Thousands of applications are discarded in this initial step. To make sure yours isn’t one of them, avoid making these common job application mistakes.
Not Sticking With The Instructions On The Job Posting Or The Application Form
Think of grade school. The instructions on the assignments, tests, and examinations you took were all super important, right? You couldn’t imagine not following them!
Most people have also sat through tests where the teachers hand out exam papers that have instructions such as “write your name and submit the answer sheet without answering any of the questions for the first 15 minutes.”

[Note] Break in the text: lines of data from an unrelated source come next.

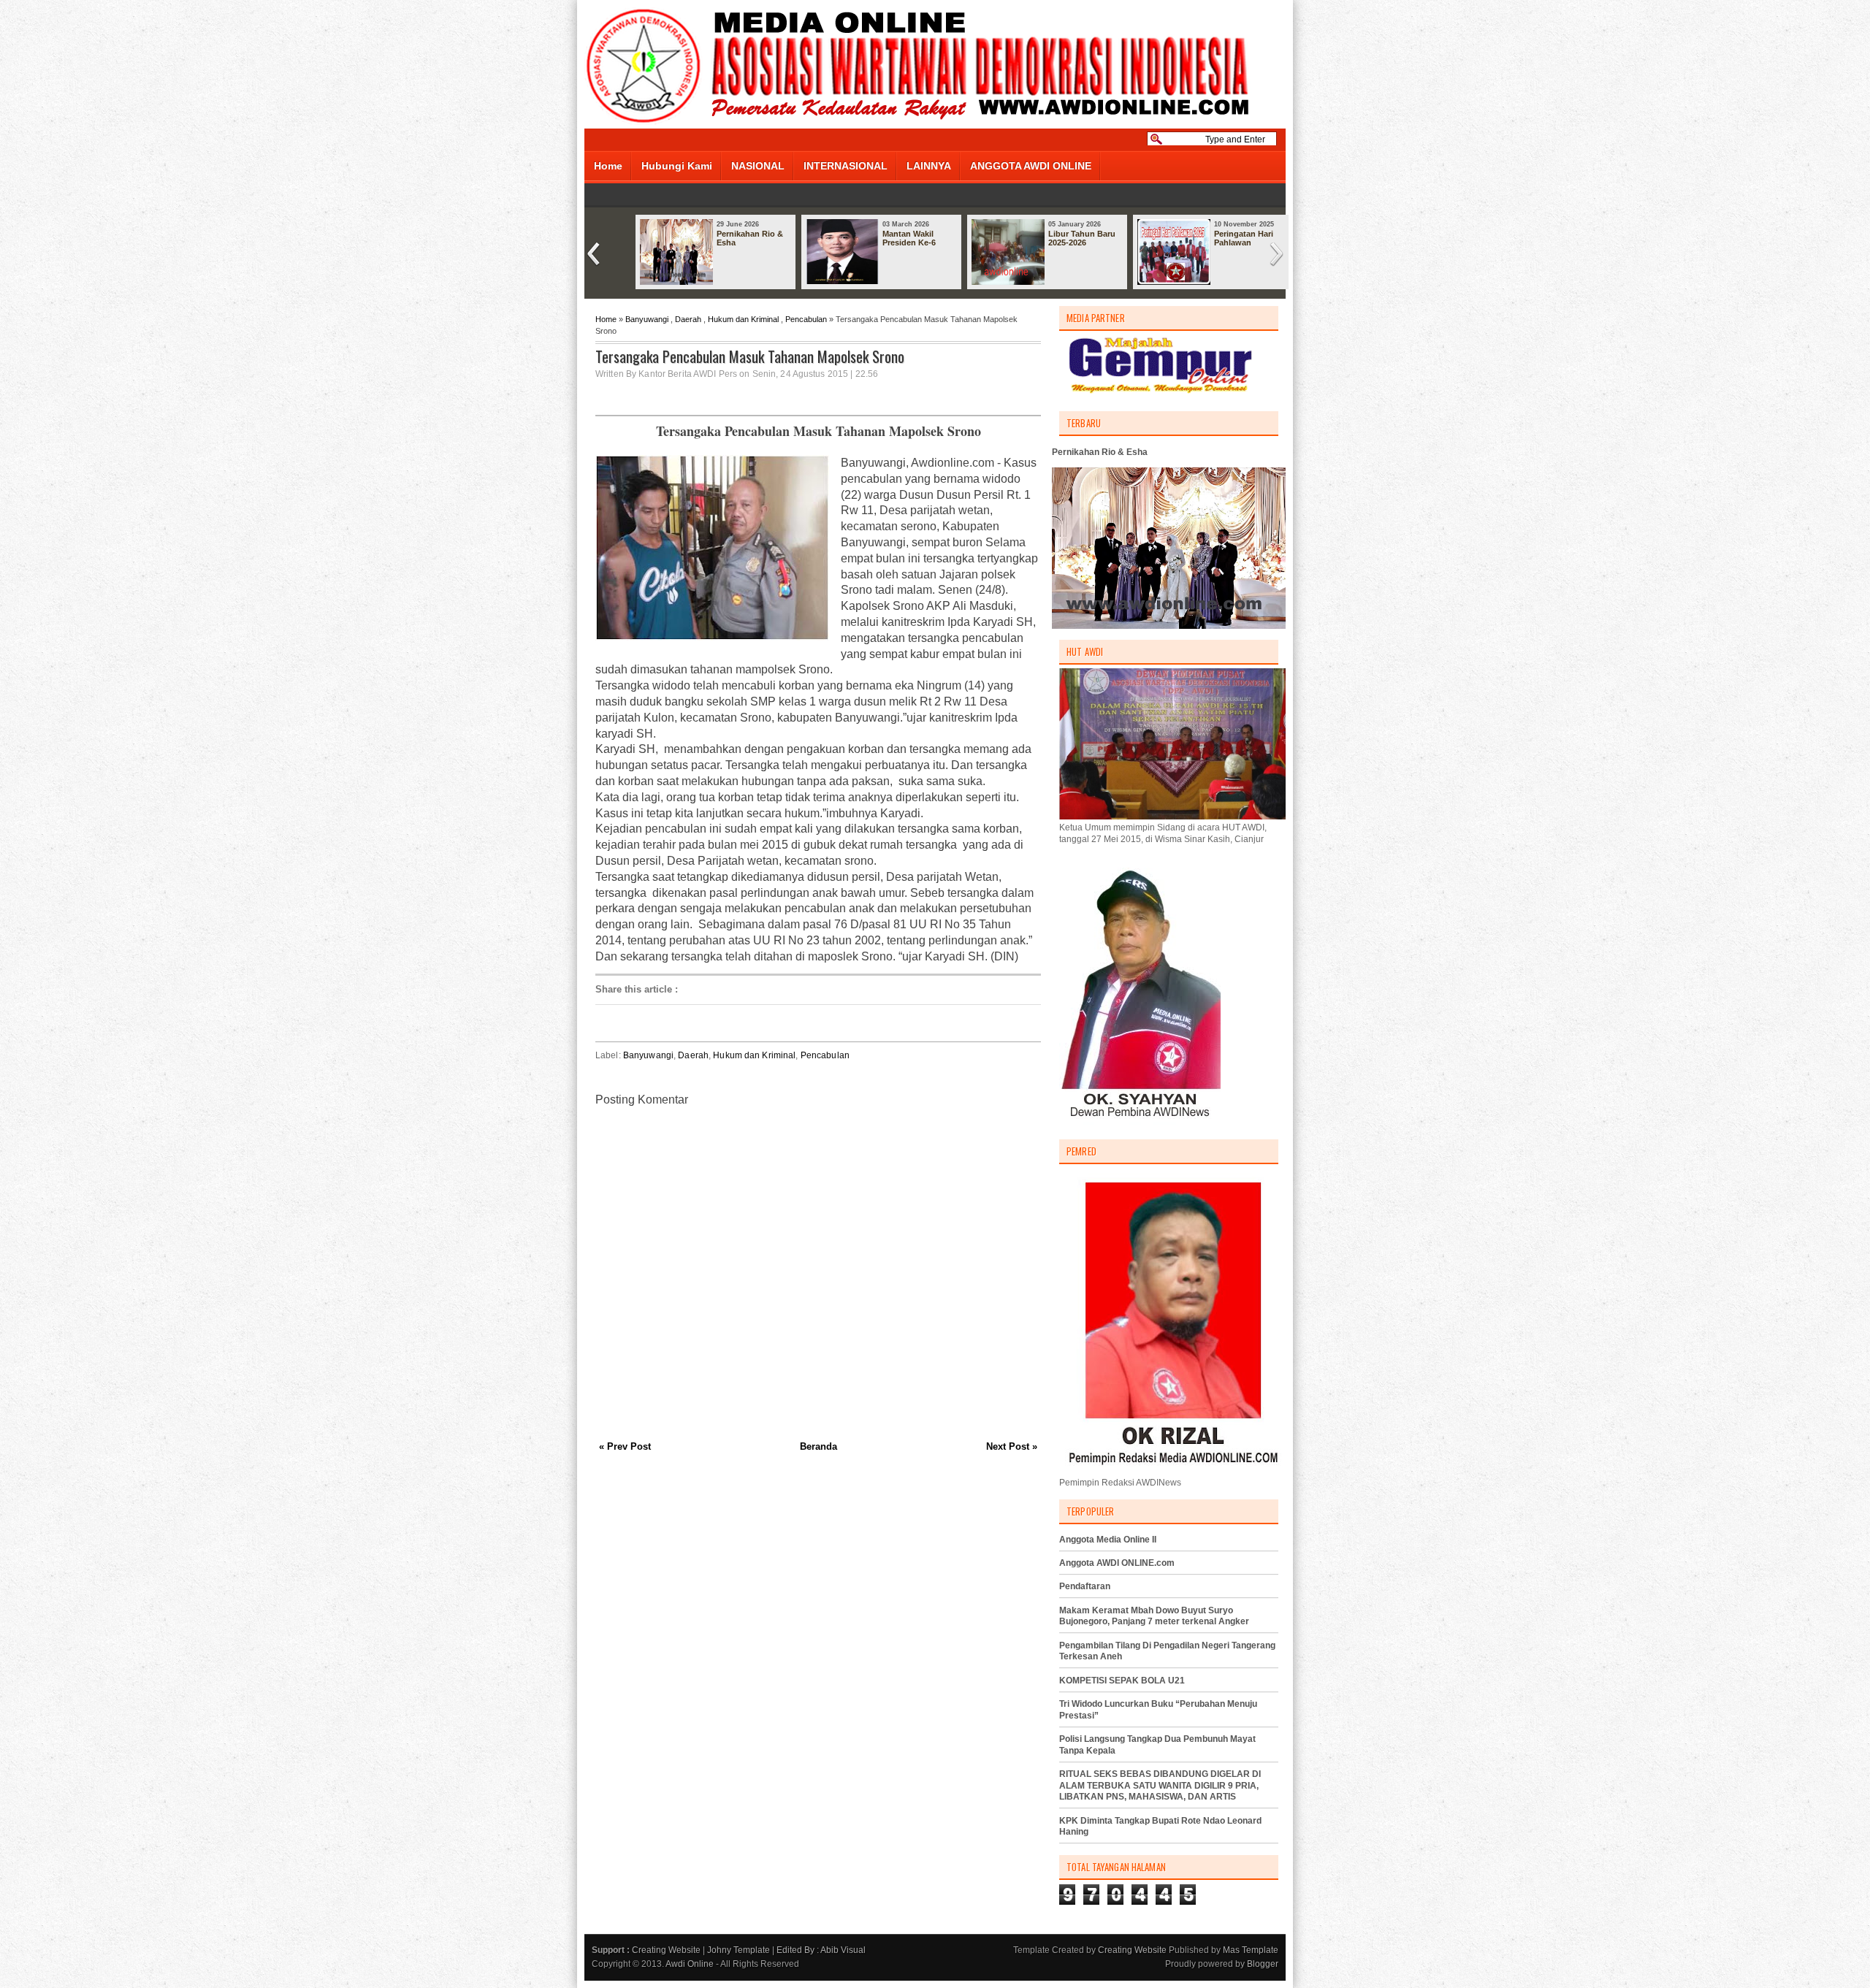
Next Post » (1011, 1446)
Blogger (1262, 1964)
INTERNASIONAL (846, 166)
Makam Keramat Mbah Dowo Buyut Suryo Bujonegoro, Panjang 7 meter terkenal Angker (1154, 1616)
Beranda (818, 1446)
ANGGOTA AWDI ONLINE (1030, 166)
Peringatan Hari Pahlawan (1243, 238)
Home (608, 166)
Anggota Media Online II (1107, 1539)
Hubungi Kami (676, 166)
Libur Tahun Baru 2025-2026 (1081, 238)
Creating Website (666, 1950)
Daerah (688, 319)
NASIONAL (758, 166)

This is an exam that’s designed to get students to pay attention to details like instructions and understand how important they are. However, as much as we’d like the case to be otherwise, some people still don’t really get the importance of following instructions, and this is evident in their job applications.
When you’re filling out a job application, make sure you stick to the rules and follow them to avoid your application ending up in the discarded pile. Missing out important details tells hiring managers that you lack attention to detail and can’t do what you’re told to.

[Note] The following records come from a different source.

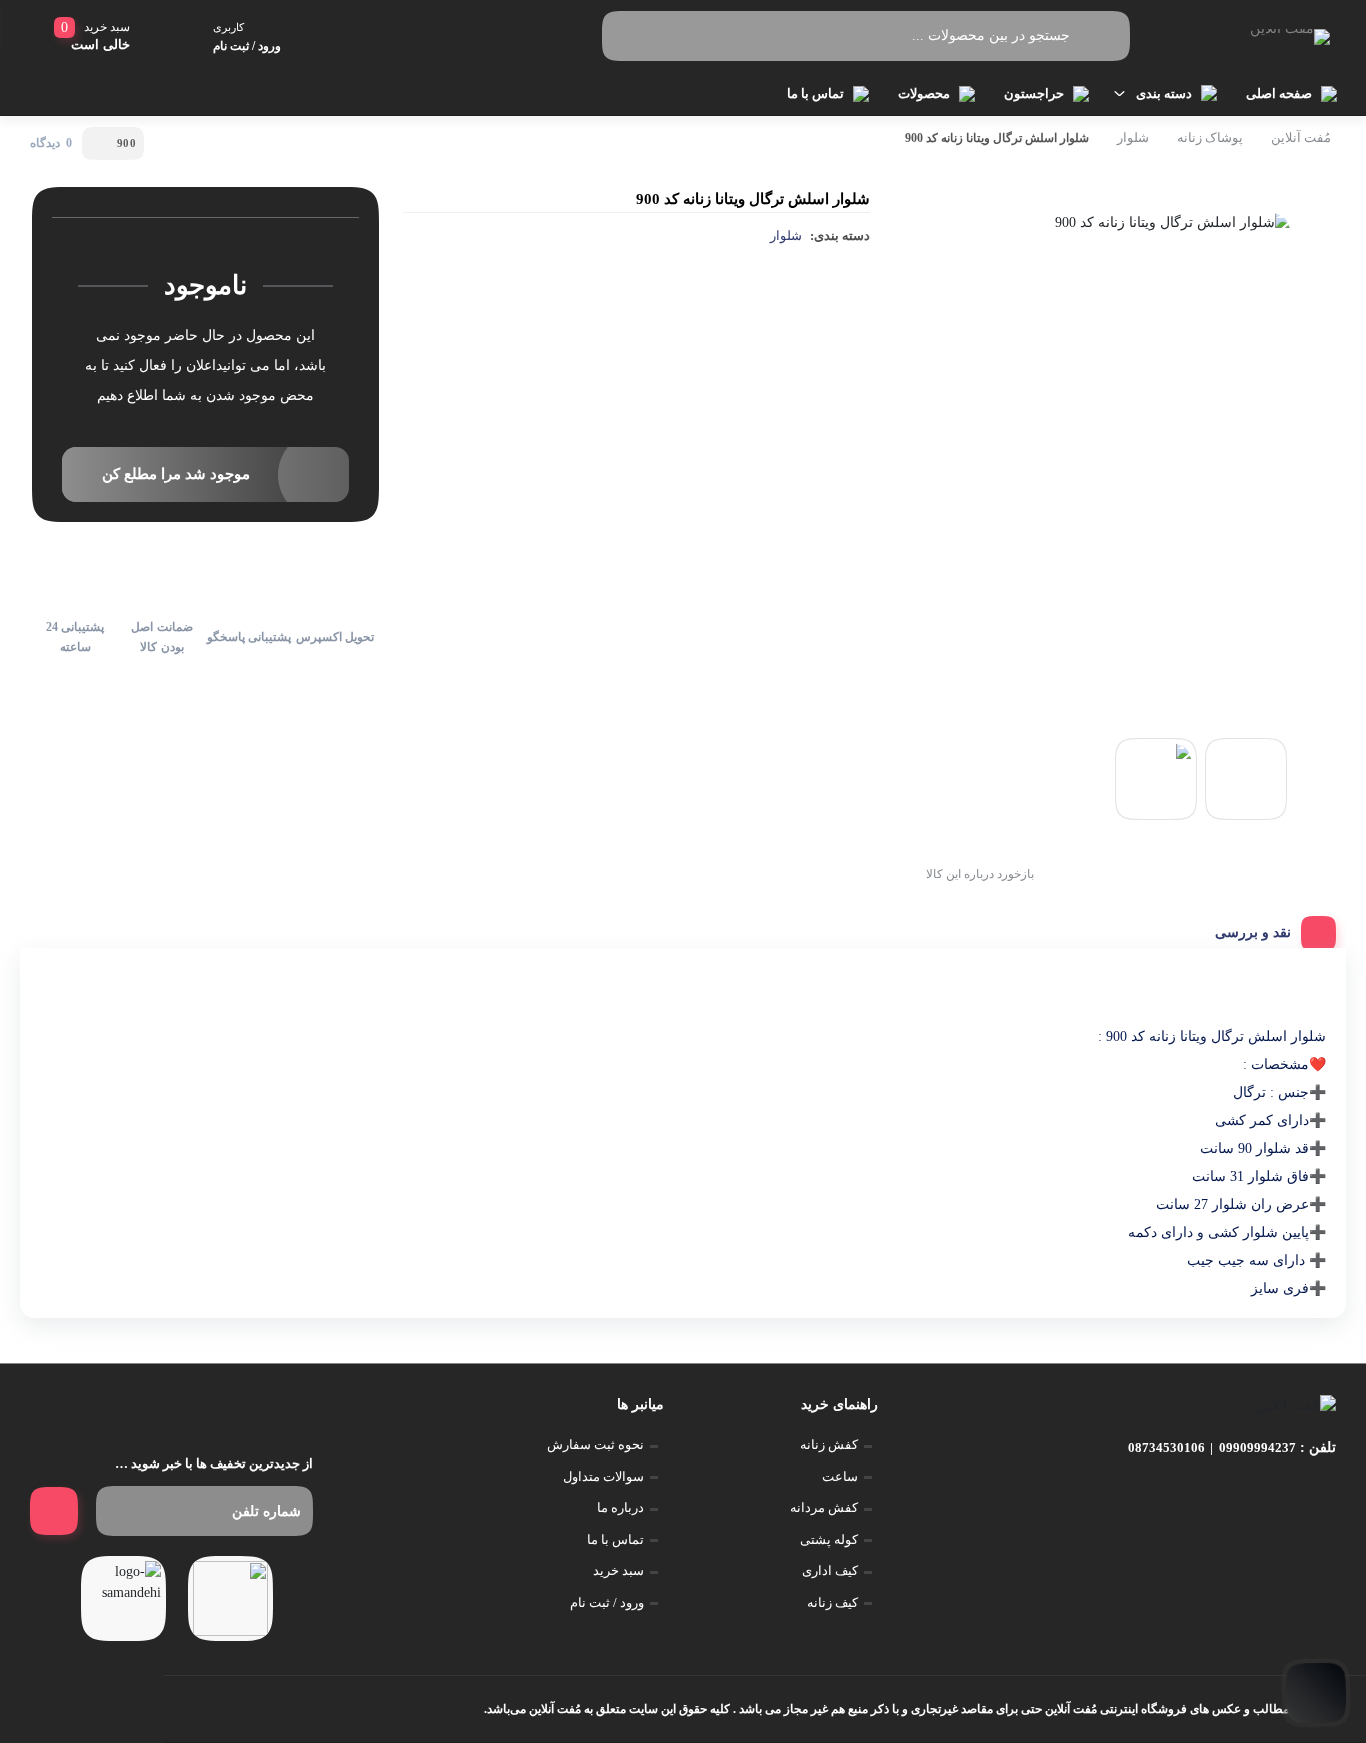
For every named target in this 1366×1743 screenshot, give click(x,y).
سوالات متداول (603, 1476)
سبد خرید (618, 1570)
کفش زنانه (829, 1444)
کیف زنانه (832, 1602)
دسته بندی (1164, 93)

Leaving Empty Areas And Blank Fields In Your Application
Just like not sticking to instructions tells hiring managers that attention to detail is not a particularly strong area, leaving fields blank also tells the human resource personnel working on the applications that you’re probably not fit for the role.
This is because, at the end of the day, the managers will have insufficient information about you, and won’t be able to make a sound judgement based on only what you’ve provided. As a result, other candidates, ones who the hiring managers feel have provided better insight, will power ahead and likely be preferred to join the shortlisted pool of candidates.
Blank fields also make it easy for a hiring manager to toss away an application to reduce the initially overwhelming number of applications to speed up the process.
Missing The Closing Date And Turning In Your Application Late
Most times, job openings are posted months before their due closing date so applicants can get the necessary paperwork done, gather the required documents, and get any pending procedures completed to fill out their application in the best possible state of mind. This increases their chances of getting selected because the more time you have, the best picture of yourself you can portray on your application.
If you’ve had months to prepare for this job, and if you want it bad enough, there is really no legitimate excuse for turning it in late. As it is, hiring managers have very limited information to base huge decisions on when it comes to hiring and turning your application in late only sends forth a negative message.
Suppose the job opening already has a substantial talent pool by the time you turn your application in. In that case, yours might even not be considered, and the hiring manager assigned to the post might just discard all ones submitted after the due date.
One great tip to keep in mind is to keep tabs on the agencies and job openings you want to apply to so you’re never late to find out and submit.
Not Paying Attention To Spelling And Grammar
Nothing justifies spelling and grammar mistakes on job applications. If you know that these aren’t your strongest areas, you can always get someone to proofread your application for you, or better yet, download spelling and grammar checkers in case of online applications and let them run a check before you hit the submit button.
A couple of errors probably won’t damage your application, but anything more than that will put forth a negative impression. The application to your dream job is far too important to not make sure it is error-free.
Not Tailoring Your Application Material According To The Job Role
A job application isn’t a one size fits all deal. This is why when you’re applying for a job, a great step is to make sure you’re tailoring the information you put down according to the role you are applying for. Highlight things and experiences that are relevant and leave out the ones that don’t relate to it.
Failing to put down only the most relevant information regarding knowledge, experience, skills, and abilities will show the hiring manager that you don’t really care enough about getting the job to make an effort in positioning yourself accordingly.